At some point, out of the blue, he asked me what my ideal guy would be like.
I answered with a sigh and a softly uttered, “I don’t know”.
Because the truth is, I really don’t know. I’m positively mystified when I hear about women (or men, for that matter) who have long lists of must-haves for potential mates. I have no such list. Never have. It’s true that I’ve attempted to write lists for the sake of this blog but my heart was never in any of them.
I do have a list of things that I consider dealbreakers, but to be honest that list seems to be ever-shifting. A year (or even a month ago) I would have said that I’d never accept a date with a man who lived someplace other than NYC. Been there, done that, I know how it ends. But I have plans to meet a guy who lives far, far away later this week. Why did I change my mind? Because he seems like someone I’d like to meet. So maybe my dealbreakers aren’t really dealbreakers after all. Maybe they are just preferences that I’ll readily disregard when it suits me.

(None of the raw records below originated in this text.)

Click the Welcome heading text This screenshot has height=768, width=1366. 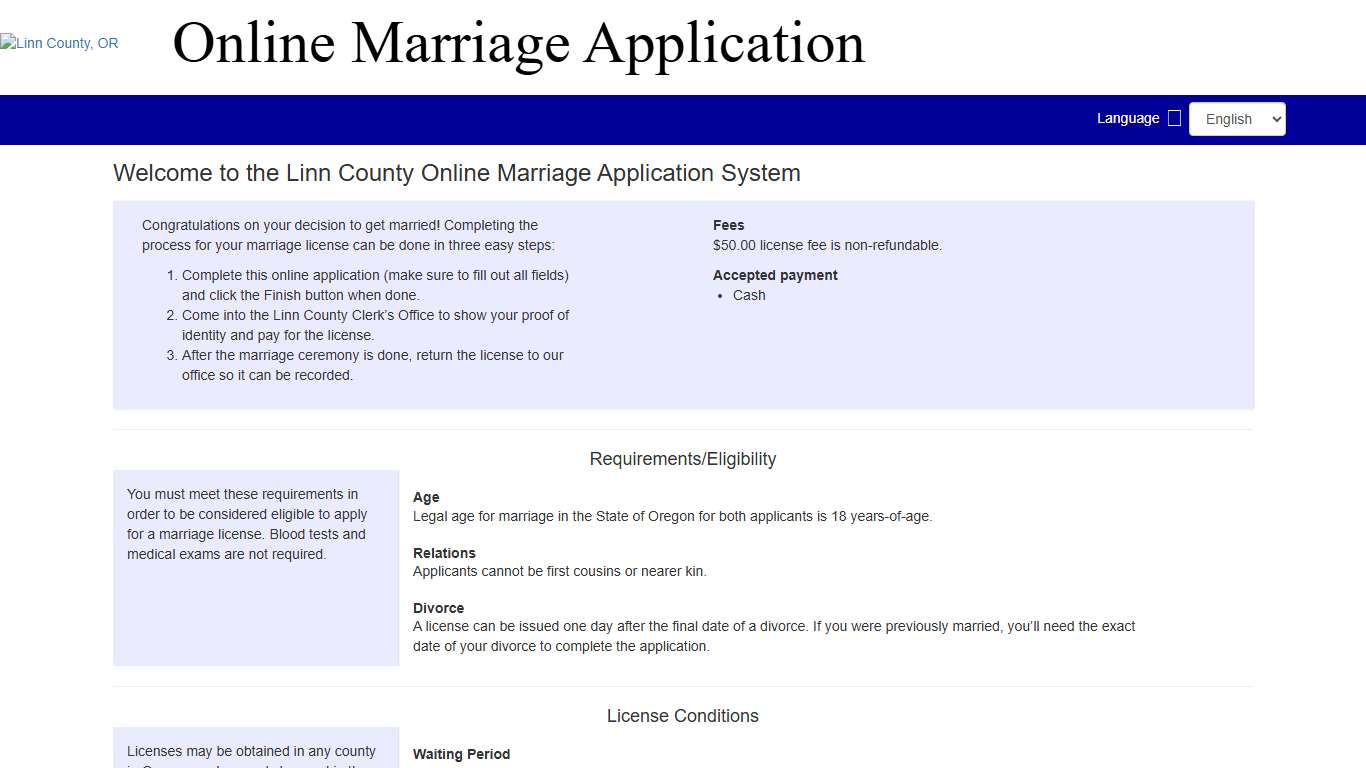click(456, 173)
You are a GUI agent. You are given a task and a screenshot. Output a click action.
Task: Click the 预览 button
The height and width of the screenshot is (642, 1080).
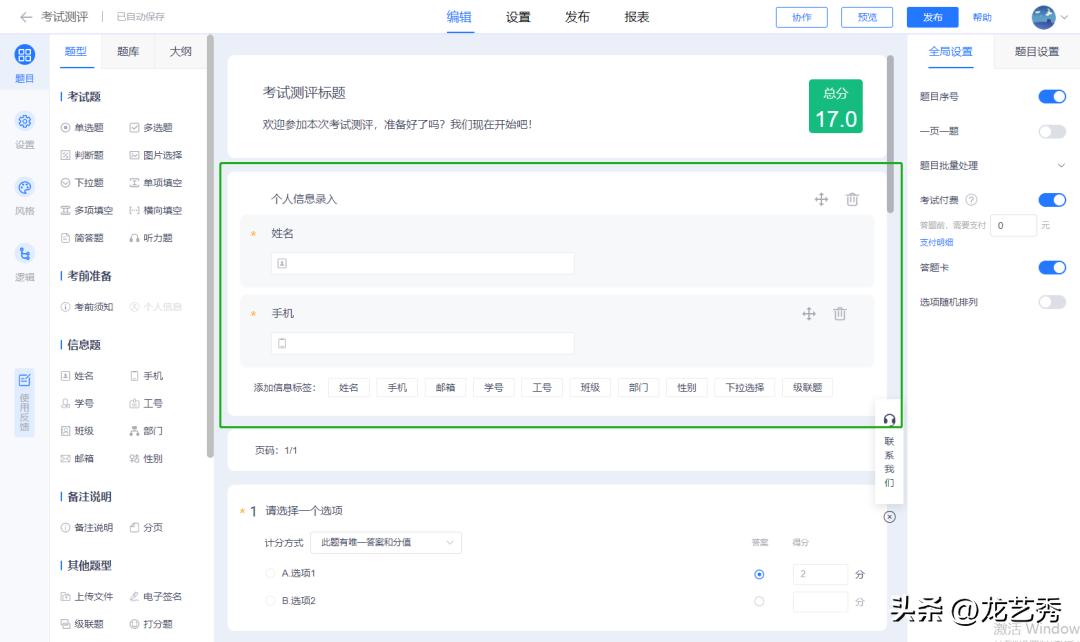[866, 17]

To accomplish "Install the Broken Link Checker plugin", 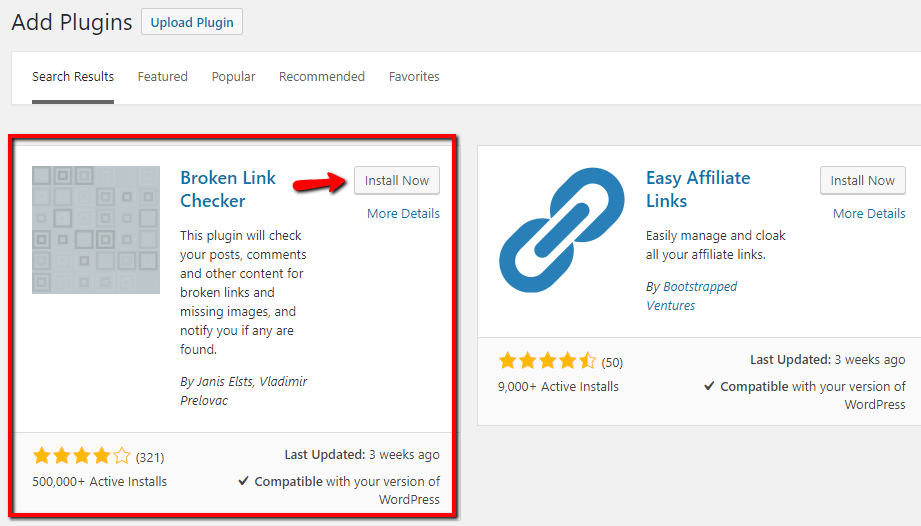I will 396,180.
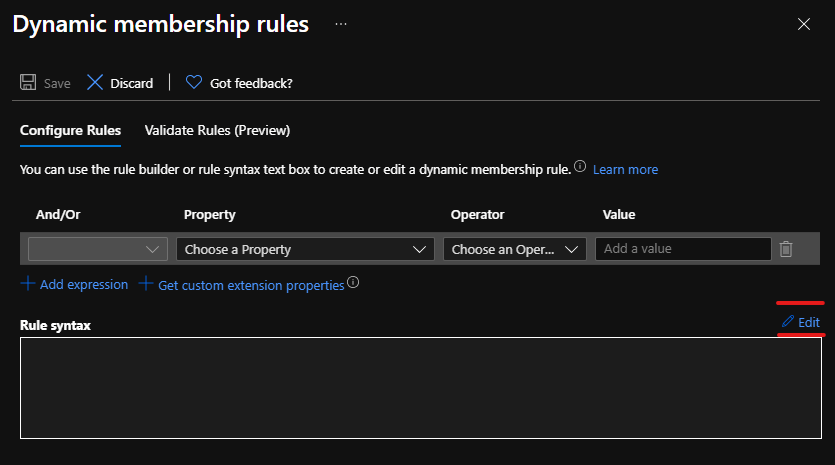Click the Save floppy disk icon

pyautogui.click(x=28, y=83)
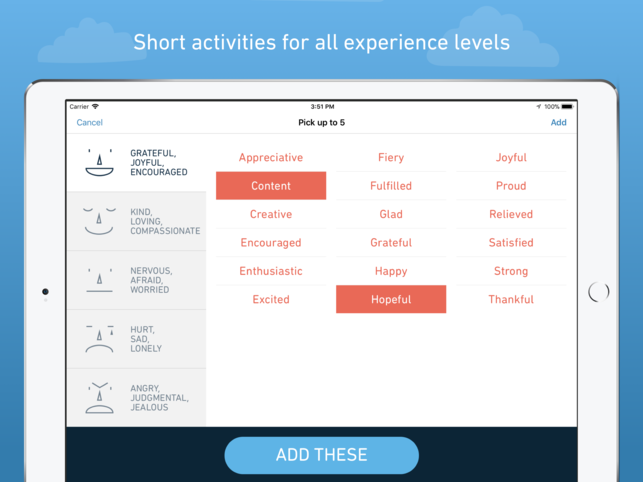Toggle the Joyful feeling option
This screenshot has height=482, width=643.
pos(511,157)
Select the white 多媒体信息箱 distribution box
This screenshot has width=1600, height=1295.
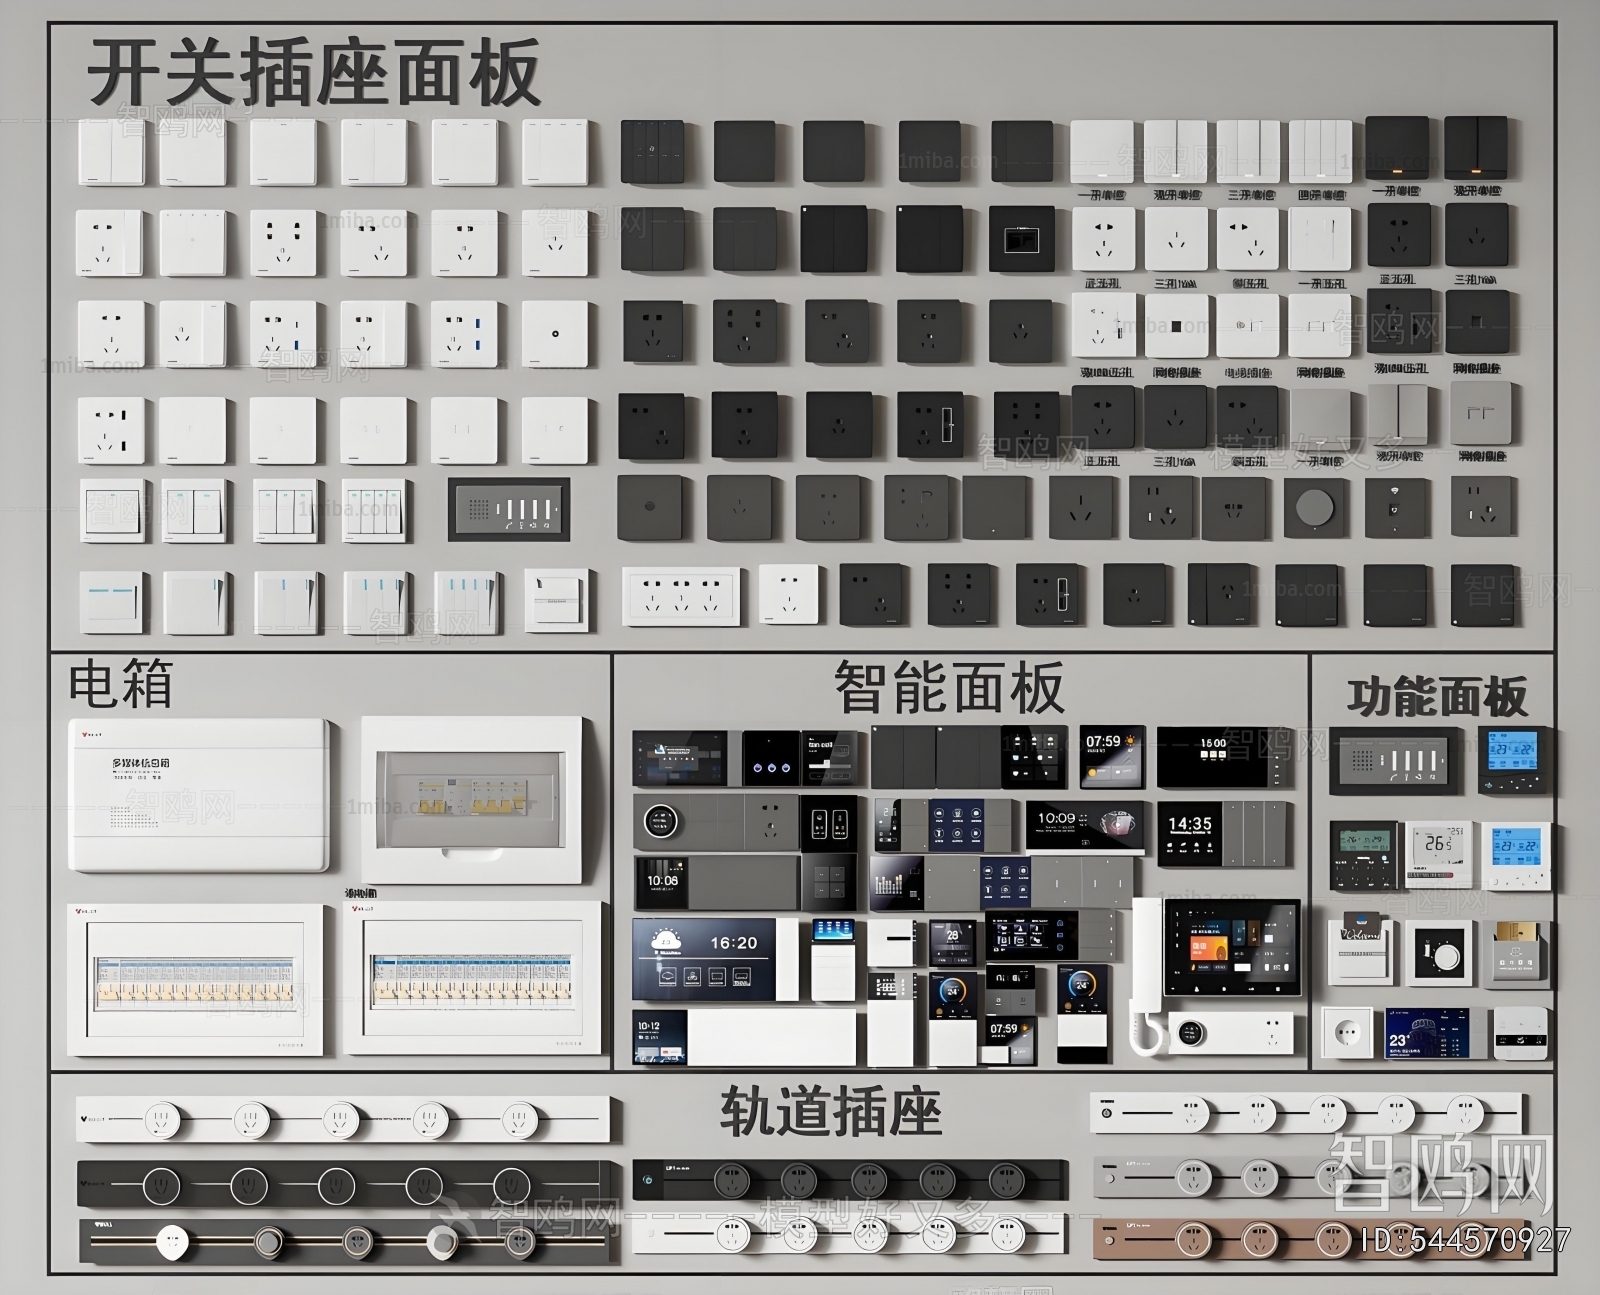[198, 795]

I wanted to give my friend an answer, so I did the only thing I could. I started with M and listed the things about him that worked for me. The things I’d like to find again, in someone new. And then I went through all of the things that didn’t work.
Like this but not like that. Trial and error.
Anyway, I’m pretty sure it was a pointless exercise, for me. One day I’ll meet someone who makes me smile all of the time. Or I won’t. And I don’t think it’s going to have anything to do with a list.